The Liberal Party has to wake up to this reality. It must weed out those with phalangist tendencies in its ranks. It must reform its policy agenda to enable it to represent the views and needs of ordinary Australians. The voters in Victoria have shown very clearly that they do not see the current crop of Liberals as adequately understanding and responding to their deeply held beliefs and needs – beliefs and needs that are in no way associated with the neo-phalangism that is insinuating itself ever more ruthlessly into right wing politics in contemporary Australia. A step in the right direction would be to dis-endorse a number of extremist politicians of the likes of Tony Abbott and Kevin Andrews and to bring in new, fresh candidates who genuinely reflect the real concerns of everyday Australian voters. There should be a goodly number of women among those new candidates.

Meanwhile the Liberals need to stop looking to the Murdoch media to be their cheer leaders and ideological mentors. New Ltd has well and truly demonstrated that not only is it incapable of understanding and reflecting the views of most Australian voters, its leading columnists are simply being ignored by those very same voters. The vast majority of Murdoch reporters are all sound and fury signifying nothing.

For example, just before the Victoria election The Australian confidently predicted that the Coalition parties would win at least nine seats from Labor, including Premier Daniel Andrews’ seat of Mulgrave. How the paper could have been so utterly wrong is something it needs to explain. Meanwhile, one of its leading political journalists, the always pontificating Chris Kenny tweeted a prophecy: “Daniel Andrews is finished. Soft on crime. Paid a billion dollars not to build a tunnel. Siphoned taxpayers’ money to get elected.  A drovers (sic) dog could beat him.” Let’s not hold our breath waiting for Kenny to “Please explain!”

There are other columnists in The Australian and other Murdoch outlets whose views are increasingly out of step with the majority of Australian voters. They include Janet Albrechtsen and Judith Sloan, two writers whose sneering contempt for ordinary Australians is becoming increasingly shrill. Greg Sheridan’s views on foreign policy long ago passed their use-by date and the antiquated Catholicism that colours his rambling opining is shared by the misery preaching of Gerard Henderson.

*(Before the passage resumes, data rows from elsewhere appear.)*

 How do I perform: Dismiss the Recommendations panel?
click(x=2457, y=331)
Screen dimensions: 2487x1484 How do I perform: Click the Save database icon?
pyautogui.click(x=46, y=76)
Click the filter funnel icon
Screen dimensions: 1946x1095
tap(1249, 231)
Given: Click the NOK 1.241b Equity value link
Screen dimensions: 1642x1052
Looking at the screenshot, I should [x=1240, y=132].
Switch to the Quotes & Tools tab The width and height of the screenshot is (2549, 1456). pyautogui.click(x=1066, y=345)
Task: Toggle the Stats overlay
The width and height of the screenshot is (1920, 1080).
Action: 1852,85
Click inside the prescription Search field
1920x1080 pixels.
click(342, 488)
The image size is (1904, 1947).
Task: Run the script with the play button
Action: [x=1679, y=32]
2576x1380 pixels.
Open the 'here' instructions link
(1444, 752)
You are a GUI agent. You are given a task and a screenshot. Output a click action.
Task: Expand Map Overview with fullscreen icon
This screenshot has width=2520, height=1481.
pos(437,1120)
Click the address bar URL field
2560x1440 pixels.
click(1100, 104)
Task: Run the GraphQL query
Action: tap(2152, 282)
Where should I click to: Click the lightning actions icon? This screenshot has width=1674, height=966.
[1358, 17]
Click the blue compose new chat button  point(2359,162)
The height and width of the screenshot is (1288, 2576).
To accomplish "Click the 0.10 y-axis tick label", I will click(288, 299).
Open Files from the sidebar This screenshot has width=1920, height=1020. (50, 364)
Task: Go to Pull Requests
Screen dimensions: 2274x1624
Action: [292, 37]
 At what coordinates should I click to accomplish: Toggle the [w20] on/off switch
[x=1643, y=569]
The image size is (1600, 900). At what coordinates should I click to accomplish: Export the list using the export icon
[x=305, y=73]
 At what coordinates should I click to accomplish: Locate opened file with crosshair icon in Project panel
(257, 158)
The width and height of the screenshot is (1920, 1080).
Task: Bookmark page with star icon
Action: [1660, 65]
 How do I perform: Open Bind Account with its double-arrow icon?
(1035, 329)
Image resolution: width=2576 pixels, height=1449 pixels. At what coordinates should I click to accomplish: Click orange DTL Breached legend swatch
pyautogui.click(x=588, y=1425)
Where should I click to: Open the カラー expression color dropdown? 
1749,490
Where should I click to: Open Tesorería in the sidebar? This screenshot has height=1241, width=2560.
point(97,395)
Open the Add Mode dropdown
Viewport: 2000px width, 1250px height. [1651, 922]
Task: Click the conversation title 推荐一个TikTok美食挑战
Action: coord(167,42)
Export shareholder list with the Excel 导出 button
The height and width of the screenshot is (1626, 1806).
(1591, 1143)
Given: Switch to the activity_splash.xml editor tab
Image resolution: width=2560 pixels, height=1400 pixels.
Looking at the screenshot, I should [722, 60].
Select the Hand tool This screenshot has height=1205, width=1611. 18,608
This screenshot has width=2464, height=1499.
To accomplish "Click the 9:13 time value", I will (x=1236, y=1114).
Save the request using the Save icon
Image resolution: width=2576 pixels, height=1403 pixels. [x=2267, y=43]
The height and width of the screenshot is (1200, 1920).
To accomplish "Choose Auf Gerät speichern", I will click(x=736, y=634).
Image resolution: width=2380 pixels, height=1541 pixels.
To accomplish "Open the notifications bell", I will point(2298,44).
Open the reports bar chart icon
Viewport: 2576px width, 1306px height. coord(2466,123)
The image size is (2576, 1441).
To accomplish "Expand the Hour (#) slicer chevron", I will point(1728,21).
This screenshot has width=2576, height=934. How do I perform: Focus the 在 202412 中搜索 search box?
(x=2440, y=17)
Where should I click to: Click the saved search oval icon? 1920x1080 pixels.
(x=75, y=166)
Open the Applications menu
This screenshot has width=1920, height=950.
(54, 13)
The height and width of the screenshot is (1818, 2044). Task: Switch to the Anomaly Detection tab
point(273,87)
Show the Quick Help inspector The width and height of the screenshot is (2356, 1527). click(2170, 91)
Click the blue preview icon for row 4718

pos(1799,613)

They have so much in common with the doom-saying Hanrahan that their columns have become laughable. “Pope” Paul Kelly long ago forgot that the secret of a good homily is brevity. About the only reputable columnist in The Australian is Peter Van Onselen whose intelligence stands in bright contrast to so many of his journalistic colleagues.

The very encouraging message that comes out of the Victoria election is that voters are fed up with the shenanigans on the right of Australian politics. They want progressive policies on a raft of issues that the right simply cannot and will not deliver – for example, climate change, comprehensively improved education and health systems, radically upgraded infrastructure (especially public transport), and a more just economy with a robust public sector competing with the private sector. They also want compassionate and clear-eyed political leadership that will take them, their children and grandchildren into a more hopeful public policy and genuinely democratic future.

Allan Patience is a political scientist based in Melbourne.